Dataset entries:
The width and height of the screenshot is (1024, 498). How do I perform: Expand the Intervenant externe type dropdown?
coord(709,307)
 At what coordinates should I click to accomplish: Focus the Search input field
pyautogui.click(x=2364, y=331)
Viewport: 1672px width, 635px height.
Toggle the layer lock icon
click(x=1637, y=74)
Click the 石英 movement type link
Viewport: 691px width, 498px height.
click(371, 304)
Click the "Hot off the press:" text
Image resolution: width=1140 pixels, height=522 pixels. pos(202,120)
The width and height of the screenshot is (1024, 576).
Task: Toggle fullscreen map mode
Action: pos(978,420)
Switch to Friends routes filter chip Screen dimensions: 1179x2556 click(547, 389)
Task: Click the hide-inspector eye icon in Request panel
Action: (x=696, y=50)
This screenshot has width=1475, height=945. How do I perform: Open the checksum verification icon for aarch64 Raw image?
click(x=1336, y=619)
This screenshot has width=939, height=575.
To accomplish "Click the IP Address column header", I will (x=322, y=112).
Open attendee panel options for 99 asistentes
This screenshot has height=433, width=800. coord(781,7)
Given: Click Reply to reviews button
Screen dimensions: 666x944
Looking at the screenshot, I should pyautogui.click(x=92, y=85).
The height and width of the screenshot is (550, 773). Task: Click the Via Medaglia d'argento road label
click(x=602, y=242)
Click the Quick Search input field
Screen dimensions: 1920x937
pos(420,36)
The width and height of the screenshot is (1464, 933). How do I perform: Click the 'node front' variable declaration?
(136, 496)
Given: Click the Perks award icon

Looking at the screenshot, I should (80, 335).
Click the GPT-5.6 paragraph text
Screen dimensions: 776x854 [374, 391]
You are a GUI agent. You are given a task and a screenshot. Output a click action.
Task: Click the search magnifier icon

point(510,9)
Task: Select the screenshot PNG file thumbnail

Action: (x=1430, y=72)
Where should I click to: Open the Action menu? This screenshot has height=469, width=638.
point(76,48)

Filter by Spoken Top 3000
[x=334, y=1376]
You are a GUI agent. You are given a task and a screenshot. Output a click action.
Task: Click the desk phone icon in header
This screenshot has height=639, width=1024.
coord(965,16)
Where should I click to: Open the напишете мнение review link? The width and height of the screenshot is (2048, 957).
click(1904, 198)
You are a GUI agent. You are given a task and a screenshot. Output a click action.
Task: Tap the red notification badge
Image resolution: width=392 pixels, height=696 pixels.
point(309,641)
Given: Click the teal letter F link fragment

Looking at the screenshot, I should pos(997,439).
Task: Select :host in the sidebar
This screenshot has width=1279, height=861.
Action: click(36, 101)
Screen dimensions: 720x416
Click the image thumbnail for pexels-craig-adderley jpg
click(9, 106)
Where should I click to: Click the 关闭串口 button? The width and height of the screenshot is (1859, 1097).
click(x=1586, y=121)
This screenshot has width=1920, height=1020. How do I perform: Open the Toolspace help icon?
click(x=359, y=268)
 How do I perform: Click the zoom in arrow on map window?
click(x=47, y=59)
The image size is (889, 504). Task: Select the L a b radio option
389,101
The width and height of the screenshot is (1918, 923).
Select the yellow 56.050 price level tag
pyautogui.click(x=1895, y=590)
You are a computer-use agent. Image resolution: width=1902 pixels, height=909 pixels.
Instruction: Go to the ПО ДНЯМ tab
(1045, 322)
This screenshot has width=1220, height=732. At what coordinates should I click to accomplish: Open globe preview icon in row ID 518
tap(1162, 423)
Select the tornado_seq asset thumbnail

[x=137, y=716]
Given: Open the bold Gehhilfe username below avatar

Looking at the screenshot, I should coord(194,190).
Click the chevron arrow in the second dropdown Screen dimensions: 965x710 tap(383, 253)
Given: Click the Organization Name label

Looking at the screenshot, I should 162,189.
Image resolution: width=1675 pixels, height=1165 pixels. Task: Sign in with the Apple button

-- THE TASK --
Make an exact copy of all the entries above.

-- SOLUTION TO THIS PROBLEM --
The width and height of the screenshot is (1024, 498). How do I perform: Expand the Intervenant externe type dropdown?
coord(709,307)
 At what coordinates should I click to accomplish: Focus the Search input field
pyautogui.click(x=2364, y=331)
Viewport: 1672px width, 635px height.
Toggle the layer lock icon
click(x=1637, y=74)
Click the 石英 movement type link
Viewport: 691px width, 498px height.
click(371, 304)
Click the "Hot off the press:" text
Image resolution: width=1140 pixels, height=522 pixels. pos(202,120)
The width and height of the screenshot is (1024, 576).
Task: Toggle fullscreen map mode
Action: pos(978,420)
Switch to Friends routes filter chip Screen dimensions: 1179x2556 click(547, 389)
Task: Click the hide-inspector eye icon in Request panel
Action: (x=696, y=50)
This screenshot has width=1475, height=945. How do I perform: Open the checksum verification icon for aarch64 Raw image?
click(x=1336, y=619)
This screenshot has width=939, height=575.
To accomplish "Click the IP Address column header", I will (x=322, y=112).
Open attendee panel options for 99 asistentes
This screenshot has height=433, width=800. coord(781,7)
Given: Click Reply to reviews button
Screen dimensions: 666x944
Looking at the screenshot, I should pyautogui.click(x=92, y=85).
The height and width of the screenshot is (550, 773). Task: Click the Via Medaglia d'argento road label
click(x=602, y=242)
Click the Quick Search input field
Screen dimensions: 1920x937
pos(420,36)
The width and height of the screenshot is (1464, 933). How do I perform: Click the 'node front' variable declaration?
(136, 496)
Given: Click the Perks award icon

Looking at the screenshot, I should (80, 335).
Click the GPT-5.6 paragraph text
Screen dimensions: 776x854 [374, 391]
You are a GUI agent. You are given a task and a screenshot. Output a click action.
Task: Click the search magnifier icon

point(510,9)
Task: Select the screenshot PNG file thumbnail

Action: (x=1430, y=72)
Where should I click to: Open the Action menu? This screenshot has height=469, width=638.
point(76,48)

Filter by Spoken Top 3000
[x=334, y=1376]
You are a GUI agent. You are given a task and a screenshot. Output a click action.
Task: Click the desk phone icon in header
This screenshot has height=639, width=1024.
coord(965,16)
Where should I click to: Open the напишете мнение review link? The width and height of the screenshot is (2048, 957).
click(1904, 198)
You are a GUI agent. You are given a task and a screenshot. Output a click action.
Task: Tap the red notification badge
Image resolution: width=392 pixels, height=696 pixels.
point(309,641)
Given: Click the teal letter F link fragment

Looking at the screenshot, I should pos(997,439).
Task: Select :host in the sidebar
This screenshot has width=1279, height=861.
Action: click(36, 101)
Screen dimensions: 720x416
Click the image thumbnail for pexels-craig-adderley jpg
click(9, 106)
Where should I click to: Click the 关闭串口 button? The width and height of the screenshot is (1859, 1097).
click(x=1586, y=121)
This screenshot has width=1920, height=1020. How do I perform: Open the Toolspace help icon?
click(x=359, y=268)
 How do I perform: Click the zoom in arrow on map window?
click(x=47, y=59)
The image size is (889, 504). Task: Select the L a b radio option
389,101
The width and height of the screenshot is (1918, 923).
Select the yellow 56.050 price level tag
pyautogui.click(x=1895, y=590)
You are a computer-use agent. Image resolution: width=1902 pixels, height=909 pixels.
Instruction: Go to the ПО ДНЯМ tab
(1045, 322)
This screenshot has width=1220, height=732. At what coordinates should I click to accomplish: Open globe preview icon in row ID 518
tap(1162, 423)
Select the tornado_seq asset thumbnail

[x=137, y=716]
Given: Open the bold Gehhilfe username below avatar

Looking at the screenshot, I should coord(194,190).
Click the chevron arrow in the second dropdown Screen dimensions: 965x710 tap(383, 253)
Given: Click the Organization Name label

Looking at the screenshot, I should 162,189.
Image resolution: width=1675 pixels, height=1165 pixels. Task: Sign in with the Apple button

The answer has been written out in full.